PROBLEM DETAILS ▸ Using the records below, transcribe word for word the stretch from the line that contains "Instruction: Click the yellow" through the line that contains "You are a computer-use agent. The image", both end lines included, and nothing else.

[Saved entries]
════════

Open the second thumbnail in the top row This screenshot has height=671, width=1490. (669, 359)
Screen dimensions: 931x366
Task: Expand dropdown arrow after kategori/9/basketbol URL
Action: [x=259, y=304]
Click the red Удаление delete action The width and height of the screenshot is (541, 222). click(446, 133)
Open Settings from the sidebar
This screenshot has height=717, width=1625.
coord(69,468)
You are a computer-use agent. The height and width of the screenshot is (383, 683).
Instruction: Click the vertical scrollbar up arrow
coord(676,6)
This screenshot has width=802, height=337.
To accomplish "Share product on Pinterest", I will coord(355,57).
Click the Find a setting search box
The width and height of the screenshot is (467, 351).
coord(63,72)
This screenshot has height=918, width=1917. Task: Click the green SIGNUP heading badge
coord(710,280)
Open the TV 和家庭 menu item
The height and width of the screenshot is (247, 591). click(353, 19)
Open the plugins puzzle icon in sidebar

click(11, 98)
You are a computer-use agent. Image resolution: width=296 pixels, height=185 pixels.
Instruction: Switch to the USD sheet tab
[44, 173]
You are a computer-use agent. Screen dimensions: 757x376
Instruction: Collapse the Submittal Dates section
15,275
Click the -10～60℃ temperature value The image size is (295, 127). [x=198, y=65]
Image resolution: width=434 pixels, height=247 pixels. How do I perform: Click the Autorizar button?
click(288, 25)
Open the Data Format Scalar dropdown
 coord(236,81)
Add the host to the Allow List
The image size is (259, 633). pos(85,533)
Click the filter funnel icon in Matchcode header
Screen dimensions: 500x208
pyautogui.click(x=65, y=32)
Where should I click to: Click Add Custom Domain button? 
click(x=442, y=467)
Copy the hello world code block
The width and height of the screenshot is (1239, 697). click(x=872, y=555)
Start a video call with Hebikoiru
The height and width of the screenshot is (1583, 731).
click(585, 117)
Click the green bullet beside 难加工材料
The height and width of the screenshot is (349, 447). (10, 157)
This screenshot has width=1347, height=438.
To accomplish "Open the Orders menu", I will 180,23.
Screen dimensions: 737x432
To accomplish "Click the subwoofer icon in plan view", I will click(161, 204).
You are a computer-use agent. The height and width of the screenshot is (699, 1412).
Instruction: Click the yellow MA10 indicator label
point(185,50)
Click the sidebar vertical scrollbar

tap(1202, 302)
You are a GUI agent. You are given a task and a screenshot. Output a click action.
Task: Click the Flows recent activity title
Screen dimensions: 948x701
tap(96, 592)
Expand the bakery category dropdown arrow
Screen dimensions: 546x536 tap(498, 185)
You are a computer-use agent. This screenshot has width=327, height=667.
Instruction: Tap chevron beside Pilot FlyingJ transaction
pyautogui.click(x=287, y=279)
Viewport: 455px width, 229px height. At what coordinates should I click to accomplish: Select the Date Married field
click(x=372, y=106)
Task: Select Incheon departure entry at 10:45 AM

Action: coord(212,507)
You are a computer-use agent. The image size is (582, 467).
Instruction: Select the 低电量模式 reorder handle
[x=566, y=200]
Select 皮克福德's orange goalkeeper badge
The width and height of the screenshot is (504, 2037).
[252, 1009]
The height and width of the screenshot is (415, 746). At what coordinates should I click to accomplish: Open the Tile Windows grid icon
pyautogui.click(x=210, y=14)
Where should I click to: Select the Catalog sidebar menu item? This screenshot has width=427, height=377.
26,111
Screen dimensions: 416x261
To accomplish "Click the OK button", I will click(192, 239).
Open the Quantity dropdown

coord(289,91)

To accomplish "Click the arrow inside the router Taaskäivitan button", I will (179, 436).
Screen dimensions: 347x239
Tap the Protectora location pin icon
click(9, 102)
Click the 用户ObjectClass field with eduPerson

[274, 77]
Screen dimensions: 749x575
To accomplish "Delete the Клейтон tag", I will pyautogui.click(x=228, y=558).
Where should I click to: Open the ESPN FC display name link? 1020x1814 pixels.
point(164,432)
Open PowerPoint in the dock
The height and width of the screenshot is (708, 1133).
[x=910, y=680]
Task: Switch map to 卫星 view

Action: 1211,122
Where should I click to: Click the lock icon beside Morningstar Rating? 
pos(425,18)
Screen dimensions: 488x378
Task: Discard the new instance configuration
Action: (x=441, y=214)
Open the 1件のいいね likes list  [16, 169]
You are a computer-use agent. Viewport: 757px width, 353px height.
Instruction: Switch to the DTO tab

════════

OUTPUT FOR THIS EXERCISE ▸
Instruction: Click the yellow MA10 indicator label
point(185,50)
Click the sidebar vertical scrollbar

tap(1202, 302)
You are a GUI agent. You are given a task and a screenshot. Output a click action.
Task: Click the Flows recent activity title
Screen dimensions: 948x701
tap(96, 592)
Expand the bakery category dropdown arrow
Screen dimensions: 546x536 tap(498, 185)
You are a computer-use agent. This screenshot has width=327, height=667.
Instruction: Tap chevron beside Pilot FlyingJ transaction
pyautogui.click(x=287, y=279)
Viewport: 455px width, 229px height. At what coordinates should I click to accomplish: Select the Date Married field
click(x=372, y=106)
Task: Select Incheon departure entry at 10:45 AM

Action: coord(212,507)
You are a computer-use agent. The image size is (582, 467).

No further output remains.